- Extracted text
Yes, we know how to die

the question then becomes

how do we live?

That will determine

how we die.

For the Sake of

In movies

You lose the quality of the written word

the sweet, sweet literary devices

for the sake of visualization

You lose the narrative capability

for the sake of an actor’s actions

You lose the leisure and digestive qualities

for the sake of “Next scene!”

No time to stop

or you’ll miss something new

no time to ponder on something old

You lose control

for the sake of living in someone else’s rapidly expanding imagination

In novels

You lose the rawness of an action

for the sake of recording the movement

You lose the transformation of emotion

for the sake of the categorization of a feeling

You lose the flow motion

for the sake of a mis-configured reader’s imagination

You lose the purity of a glance

for the sake of qualifying it

Sometimes words can do no justice

for what only motion can

This is why life should not be lived in movies or books

but in the act of living

Movies and books can only be enjoyed

once they have a life to build upon

Timeless_Books

Takes You to New Worlds

In third grade, an author visited my elementary school. At the time I hated reading. Our whole school gathered around him and sat criss-cross-applesauce on the cool tile gym floor. He talked about writing his famous book series and his writing process. Then he challenged us to read and write more so that we could become authors like him, if we wanted to.

Now I am expecting that you think this was my big writing epiphany. By all means it was not. Quite the opposite in fact.

The author had said what my mother and father had told me since I started reading, which was the same thing my teachers had said everyday during reading time.

“Reading books takes you to new worlds.”

The first, second, twentieth, and one hundred seventy sixth time I heard that line I believed it was false and to this day do I still believe so. I insist upon it to this day. Reading books does not take you to new worlds.

Now, anyone who knows me at all knows that I love reading. I am always reading a book if not five or six. I will read anything except for horror or heavy romance. I average about forty-five books a summer. Quite the opposite from my younger self.

But still I insist that reading does not take you to new worlds.

I read We Were Liars and yet I could never feel the sand underneath my toes on the Sinclair family beach.

I read Minders and yet I could never feel the cement streets beneath my feet as I ran.

I read The Great Gatsby and yet I could never feel how tight my feet felt in my shoes on the very hot fateful day.

I read the Shatter Me series and yet I could never feel the Persian rugs on the marble floors.

I read Anne of Green Gables and yet I could never feel the grass in the spring time.

These are just to name a few that even my toes could not tactical touch their worlds. Yet in my own world, I can recall every memory of my toes digging into the sand on summer vacations and of my toes discovering again the grass on my bare feet in the spring time.

- The data

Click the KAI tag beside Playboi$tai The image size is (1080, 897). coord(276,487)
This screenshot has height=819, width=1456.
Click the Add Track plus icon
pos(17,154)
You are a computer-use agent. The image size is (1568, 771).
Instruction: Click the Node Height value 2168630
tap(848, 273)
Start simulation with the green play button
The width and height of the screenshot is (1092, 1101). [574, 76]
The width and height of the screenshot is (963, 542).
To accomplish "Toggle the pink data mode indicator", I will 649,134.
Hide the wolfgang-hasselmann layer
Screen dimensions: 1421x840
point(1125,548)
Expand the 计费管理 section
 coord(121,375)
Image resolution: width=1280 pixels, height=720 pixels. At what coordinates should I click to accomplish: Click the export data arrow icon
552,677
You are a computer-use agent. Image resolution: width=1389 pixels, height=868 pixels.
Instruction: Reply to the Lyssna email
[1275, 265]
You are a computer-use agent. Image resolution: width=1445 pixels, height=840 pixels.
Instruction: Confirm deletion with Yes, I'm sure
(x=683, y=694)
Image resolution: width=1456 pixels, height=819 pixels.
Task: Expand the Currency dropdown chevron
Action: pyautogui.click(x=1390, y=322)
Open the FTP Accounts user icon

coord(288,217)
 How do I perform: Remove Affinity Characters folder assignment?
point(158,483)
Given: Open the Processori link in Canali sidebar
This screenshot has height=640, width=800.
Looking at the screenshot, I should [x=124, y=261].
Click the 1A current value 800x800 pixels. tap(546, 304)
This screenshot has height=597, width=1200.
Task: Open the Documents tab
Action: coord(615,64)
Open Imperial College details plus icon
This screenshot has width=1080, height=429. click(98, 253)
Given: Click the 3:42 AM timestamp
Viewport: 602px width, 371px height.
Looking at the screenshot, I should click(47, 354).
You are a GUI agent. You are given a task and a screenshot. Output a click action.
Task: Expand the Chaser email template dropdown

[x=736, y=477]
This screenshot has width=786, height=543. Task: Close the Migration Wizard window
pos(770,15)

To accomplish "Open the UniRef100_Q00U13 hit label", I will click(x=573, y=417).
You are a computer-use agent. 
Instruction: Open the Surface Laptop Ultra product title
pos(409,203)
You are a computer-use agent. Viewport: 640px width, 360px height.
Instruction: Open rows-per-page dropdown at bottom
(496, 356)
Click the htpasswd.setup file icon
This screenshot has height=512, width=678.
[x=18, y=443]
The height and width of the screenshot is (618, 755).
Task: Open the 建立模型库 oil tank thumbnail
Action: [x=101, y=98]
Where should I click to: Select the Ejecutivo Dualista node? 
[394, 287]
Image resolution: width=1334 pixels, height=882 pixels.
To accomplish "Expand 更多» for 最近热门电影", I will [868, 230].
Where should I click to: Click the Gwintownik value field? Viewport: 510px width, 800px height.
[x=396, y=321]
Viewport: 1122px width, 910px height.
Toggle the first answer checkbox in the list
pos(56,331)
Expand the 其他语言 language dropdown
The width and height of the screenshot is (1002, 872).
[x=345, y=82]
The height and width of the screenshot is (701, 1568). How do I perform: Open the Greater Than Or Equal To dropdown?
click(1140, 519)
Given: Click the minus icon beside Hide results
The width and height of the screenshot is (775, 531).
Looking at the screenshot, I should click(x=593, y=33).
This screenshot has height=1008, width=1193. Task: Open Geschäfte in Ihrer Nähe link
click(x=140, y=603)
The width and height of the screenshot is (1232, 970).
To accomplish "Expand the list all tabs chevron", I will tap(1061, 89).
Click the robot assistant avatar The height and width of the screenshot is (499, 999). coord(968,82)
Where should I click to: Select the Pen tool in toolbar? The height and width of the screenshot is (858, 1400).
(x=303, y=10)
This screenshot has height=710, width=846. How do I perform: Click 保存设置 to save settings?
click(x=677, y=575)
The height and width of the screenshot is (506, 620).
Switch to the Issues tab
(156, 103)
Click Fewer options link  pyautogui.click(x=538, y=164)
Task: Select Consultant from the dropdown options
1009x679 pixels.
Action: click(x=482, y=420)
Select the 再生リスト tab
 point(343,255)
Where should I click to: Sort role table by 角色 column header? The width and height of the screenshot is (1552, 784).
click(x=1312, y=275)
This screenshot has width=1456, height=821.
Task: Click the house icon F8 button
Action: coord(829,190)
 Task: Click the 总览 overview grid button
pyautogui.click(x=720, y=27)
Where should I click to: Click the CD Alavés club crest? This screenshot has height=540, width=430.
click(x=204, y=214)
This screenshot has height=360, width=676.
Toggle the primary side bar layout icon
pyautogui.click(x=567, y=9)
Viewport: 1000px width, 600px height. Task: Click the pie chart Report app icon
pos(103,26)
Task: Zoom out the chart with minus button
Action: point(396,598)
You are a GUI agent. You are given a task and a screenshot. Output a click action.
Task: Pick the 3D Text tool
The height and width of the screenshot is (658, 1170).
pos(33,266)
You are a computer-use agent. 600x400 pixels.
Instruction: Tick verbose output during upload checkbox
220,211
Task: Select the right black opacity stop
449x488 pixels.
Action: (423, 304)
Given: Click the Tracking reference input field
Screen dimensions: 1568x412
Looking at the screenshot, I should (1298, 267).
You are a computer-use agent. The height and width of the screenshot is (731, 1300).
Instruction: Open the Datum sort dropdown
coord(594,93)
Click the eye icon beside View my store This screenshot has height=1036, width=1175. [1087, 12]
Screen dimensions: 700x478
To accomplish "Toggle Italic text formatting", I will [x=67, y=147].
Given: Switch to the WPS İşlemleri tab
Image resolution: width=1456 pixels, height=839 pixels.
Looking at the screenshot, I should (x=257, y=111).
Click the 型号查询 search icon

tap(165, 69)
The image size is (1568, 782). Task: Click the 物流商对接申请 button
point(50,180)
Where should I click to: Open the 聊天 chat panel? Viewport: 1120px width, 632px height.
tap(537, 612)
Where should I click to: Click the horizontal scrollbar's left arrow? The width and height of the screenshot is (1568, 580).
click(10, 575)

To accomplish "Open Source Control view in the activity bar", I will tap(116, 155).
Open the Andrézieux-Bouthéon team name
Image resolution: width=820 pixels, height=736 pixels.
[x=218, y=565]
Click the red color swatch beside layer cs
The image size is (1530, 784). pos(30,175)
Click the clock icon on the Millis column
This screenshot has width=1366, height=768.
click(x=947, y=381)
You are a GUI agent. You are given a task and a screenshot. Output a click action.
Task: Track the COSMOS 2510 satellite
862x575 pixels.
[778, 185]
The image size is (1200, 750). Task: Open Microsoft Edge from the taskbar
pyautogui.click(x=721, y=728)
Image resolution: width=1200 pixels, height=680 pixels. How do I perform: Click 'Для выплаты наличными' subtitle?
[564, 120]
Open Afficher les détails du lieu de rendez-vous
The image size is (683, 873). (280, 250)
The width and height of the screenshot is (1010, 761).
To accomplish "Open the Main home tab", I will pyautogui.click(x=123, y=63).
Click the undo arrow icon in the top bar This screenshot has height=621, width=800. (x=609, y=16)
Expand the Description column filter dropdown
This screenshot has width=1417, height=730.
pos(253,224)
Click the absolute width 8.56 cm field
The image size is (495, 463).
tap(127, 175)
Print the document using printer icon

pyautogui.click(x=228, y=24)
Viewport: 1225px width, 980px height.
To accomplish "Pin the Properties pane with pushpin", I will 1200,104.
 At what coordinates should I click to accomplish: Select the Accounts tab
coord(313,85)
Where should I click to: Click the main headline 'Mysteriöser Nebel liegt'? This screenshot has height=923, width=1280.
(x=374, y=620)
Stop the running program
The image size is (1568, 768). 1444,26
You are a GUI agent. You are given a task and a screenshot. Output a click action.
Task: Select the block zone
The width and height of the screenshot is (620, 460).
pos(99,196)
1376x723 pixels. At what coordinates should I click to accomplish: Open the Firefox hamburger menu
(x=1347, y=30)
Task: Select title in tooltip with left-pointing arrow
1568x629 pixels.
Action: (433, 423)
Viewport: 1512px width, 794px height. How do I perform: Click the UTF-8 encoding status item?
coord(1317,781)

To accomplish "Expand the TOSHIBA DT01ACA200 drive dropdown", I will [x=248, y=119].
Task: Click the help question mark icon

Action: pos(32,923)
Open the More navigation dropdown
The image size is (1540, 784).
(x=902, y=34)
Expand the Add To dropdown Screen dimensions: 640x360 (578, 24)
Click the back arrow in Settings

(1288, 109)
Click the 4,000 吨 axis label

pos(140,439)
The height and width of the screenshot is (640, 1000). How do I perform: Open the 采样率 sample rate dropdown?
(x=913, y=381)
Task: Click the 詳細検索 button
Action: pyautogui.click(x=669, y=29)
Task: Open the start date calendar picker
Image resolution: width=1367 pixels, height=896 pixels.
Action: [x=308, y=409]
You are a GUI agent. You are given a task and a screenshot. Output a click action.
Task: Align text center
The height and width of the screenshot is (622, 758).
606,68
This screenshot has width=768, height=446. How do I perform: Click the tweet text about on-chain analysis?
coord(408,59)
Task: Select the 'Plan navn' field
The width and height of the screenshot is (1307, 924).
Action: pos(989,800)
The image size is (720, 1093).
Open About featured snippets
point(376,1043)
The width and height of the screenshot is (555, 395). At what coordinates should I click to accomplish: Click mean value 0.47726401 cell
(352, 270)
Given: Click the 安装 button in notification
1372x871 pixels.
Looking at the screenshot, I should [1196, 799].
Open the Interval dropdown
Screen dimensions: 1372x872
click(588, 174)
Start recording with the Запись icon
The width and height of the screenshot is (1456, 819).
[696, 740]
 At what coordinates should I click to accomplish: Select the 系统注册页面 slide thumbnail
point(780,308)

- Short exercise 1
In the listing, format the stretch from the line containing "Open Afficher les" through the line containing "Click the undo" as a JSON list of strings, one string per line, leaving out blank lines.
- Short exercise 2
Resume the reflections on reading, movies, and living from the point where they stop.

- Output 1
[
  "Open Afficher les détails du lieu de rendez-vous",
  "The image size is (683, 873). (280, 250)",
  "The width and height of the screenshot is (1010, 761).",
  "To accomplish \"Open the Main home tab\", I will pyautogui.click(x=123, y=63).",
  "Click the undo arrow icon in the top bar This screenshot has height=621, width=800. (x=609, y=16)"
]

- Output 2
I insist that reading does not take you to new worlds, but instead you meet new people.

I read so many books with so many characters and yet they are the ones I can recall swiftly. I can remember exactly when and where I was reading the book. I was grounded in this world, but I was talking and thinking in the manner of the characters in my head.

From the first books that got me hooked on reading A to Z Mysteries and My Side of the Mountain to the novel I just finished two hours ago No Place to Fall, no character is the same just like no person is the same or snowflake.

In books you are able to meet people in so much more of an inmate way than in reality. You know his thoughts, so vulnerable, and his past that is so much more than what is written on his face and clothes. (Pun not intended, of course!) You learn what is his driving passion and weakest downfall through out the two hundred plus pages that a quick five minute conversation could not.

I met a narcoleptic orphan genus boy in The Extraordinary Education of Nicholas Benedict that was my favorite when I was younger not because of world he took part in, but because of who he was. I learned about motivations and how people always have reasons behind their actions that may not even be the most logical ones.

I met an aspiring comicbook (sorry graphic novel) artist and writer in The Astonishing Adventures of Fanboy and Goth Girl that was my favorite a few years ago because of his creativity and passion for superheroes that I formed a connection with. His world was forgettable, but he wasn’t.

I met a talented, tortured, and tormented slave in The Astonishing Life of Octavian Nothing Traitor to the Nation Volume 1: The Pox Party who taught me about the cruelty of humanity, if I did not already know. I learned what freedom truly meant.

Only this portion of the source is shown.